Pull each line containing "Close" from the data.
^^^^^^^^^^^^^^^^
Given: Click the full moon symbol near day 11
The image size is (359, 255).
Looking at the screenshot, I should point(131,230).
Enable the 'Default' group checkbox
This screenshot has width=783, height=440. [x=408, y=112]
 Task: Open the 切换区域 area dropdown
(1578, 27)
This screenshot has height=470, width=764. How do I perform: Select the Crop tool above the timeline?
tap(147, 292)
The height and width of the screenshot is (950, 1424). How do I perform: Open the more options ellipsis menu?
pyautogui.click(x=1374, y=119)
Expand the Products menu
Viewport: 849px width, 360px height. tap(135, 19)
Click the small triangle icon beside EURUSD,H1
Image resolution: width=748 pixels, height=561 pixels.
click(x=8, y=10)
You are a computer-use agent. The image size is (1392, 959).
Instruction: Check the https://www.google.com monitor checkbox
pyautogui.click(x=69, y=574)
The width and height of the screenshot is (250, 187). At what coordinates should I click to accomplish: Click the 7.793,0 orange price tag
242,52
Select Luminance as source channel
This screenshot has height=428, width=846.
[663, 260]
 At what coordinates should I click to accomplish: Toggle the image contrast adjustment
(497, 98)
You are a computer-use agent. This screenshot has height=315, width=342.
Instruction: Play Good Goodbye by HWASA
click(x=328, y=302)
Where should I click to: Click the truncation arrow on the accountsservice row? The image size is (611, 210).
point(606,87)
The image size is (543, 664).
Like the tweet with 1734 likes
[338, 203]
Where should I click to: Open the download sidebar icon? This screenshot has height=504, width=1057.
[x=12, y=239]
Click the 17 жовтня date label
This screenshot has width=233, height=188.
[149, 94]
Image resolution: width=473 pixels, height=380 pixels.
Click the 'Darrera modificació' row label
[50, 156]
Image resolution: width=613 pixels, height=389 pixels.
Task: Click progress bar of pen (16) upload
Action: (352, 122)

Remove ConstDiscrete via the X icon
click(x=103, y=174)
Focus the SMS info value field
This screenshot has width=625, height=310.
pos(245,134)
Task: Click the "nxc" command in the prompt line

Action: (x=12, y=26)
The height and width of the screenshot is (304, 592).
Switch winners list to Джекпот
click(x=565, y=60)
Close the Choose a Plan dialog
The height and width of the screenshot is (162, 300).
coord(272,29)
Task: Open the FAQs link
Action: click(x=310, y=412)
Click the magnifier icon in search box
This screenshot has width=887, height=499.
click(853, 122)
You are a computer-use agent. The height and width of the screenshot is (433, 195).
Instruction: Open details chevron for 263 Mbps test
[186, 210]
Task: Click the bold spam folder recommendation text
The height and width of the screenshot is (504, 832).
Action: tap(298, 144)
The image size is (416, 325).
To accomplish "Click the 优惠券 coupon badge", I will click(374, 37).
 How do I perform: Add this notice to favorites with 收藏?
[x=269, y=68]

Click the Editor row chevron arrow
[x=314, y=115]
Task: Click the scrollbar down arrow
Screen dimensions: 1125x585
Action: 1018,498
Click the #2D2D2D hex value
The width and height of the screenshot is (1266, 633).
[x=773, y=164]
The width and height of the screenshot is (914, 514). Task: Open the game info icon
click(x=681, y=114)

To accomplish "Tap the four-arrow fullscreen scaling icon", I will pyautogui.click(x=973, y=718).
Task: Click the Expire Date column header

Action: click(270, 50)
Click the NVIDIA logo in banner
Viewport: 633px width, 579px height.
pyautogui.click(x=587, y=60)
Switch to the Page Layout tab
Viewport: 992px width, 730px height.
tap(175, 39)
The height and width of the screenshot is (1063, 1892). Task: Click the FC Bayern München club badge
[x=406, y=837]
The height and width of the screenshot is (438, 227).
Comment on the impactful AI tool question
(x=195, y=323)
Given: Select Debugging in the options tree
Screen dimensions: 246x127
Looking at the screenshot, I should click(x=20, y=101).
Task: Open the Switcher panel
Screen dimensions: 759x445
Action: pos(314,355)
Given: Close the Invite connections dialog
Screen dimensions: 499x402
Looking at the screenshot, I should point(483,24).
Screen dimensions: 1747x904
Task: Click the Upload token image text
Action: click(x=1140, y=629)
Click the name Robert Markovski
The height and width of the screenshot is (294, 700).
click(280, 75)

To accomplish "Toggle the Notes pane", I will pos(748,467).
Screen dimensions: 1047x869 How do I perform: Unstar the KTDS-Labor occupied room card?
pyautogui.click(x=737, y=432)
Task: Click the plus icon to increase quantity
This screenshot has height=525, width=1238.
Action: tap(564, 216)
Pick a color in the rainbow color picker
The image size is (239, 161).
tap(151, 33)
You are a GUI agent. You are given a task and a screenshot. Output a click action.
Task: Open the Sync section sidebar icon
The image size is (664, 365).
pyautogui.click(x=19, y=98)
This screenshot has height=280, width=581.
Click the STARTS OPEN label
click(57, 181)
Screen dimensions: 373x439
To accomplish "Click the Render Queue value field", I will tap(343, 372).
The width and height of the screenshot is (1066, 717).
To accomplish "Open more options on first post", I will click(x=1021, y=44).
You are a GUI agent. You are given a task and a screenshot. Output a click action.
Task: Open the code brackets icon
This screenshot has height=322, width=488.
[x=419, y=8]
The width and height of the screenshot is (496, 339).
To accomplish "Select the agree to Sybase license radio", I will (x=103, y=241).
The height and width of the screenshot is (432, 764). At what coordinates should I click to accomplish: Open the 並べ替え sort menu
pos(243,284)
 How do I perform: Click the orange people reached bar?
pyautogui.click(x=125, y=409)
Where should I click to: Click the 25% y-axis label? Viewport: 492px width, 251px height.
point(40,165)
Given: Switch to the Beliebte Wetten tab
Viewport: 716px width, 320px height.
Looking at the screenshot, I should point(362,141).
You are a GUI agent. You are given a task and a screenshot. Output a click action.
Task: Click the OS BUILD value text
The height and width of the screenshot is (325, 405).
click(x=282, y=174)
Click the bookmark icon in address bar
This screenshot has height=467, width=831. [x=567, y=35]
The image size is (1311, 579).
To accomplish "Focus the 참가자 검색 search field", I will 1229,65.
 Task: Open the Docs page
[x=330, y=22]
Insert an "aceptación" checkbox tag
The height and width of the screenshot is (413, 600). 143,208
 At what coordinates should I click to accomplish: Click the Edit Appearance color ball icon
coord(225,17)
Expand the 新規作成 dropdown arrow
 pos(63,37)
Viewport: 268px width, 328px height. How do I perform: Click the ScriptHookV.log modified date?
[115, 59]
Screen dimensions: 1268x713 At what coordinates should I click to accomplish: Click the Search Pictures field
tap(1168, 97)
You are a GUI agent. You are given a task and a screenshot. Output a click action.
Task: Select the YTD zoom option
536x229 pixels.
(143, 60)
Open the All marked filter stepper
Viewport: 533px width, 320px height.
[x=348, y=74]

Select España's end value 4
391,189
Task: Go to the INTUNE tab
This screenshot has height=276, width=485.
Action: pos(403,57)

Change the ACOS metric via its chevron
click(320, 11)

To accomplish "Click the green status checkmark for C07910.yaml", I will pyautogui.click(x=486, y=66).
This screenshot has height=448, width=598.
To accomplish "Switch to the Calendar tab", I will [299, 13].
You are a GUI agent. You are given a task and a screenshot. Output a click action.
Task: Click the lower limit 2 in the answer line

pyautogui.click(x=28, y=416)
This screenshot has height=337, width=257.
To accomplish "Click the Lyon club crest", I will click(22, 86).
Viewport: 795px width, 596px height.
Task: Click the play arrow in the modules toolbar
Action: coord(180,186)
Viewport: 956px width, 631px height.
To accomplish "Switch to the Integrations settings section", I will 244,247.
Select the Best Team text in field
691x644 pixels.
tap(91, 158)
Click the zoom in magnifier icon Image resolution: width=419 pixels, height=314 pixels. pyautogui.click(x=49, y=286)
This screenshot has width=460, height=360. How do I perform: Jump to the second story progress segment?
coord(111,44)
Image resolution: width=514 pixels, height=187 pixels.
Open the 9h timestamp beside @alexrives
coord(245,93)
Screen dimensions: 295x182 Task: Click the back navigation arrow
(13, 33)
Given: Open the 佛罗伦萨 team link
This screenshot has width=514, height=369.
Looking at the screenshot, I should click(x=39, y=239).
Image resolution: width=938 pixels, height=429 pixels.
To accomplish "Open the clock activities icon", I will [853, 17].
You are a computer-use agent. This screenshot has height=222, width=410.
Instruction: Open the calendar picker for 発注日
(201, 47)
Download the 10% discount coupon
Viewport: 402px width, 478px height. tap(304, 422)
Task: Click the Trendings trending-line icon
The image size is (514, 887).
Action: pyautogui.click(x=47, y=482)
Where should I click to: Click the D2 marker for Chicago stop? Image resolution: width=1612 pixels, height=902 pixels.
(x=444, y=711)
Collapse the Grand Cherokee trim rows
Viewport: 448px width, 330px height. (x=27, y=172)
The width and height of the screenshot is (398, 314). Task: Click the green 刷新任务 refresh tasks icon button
^^^^^^^^^^^^^^^^
TASK ANSWER ->
Close the Choose a Plan dialog
Given: Close the Invite connections dialog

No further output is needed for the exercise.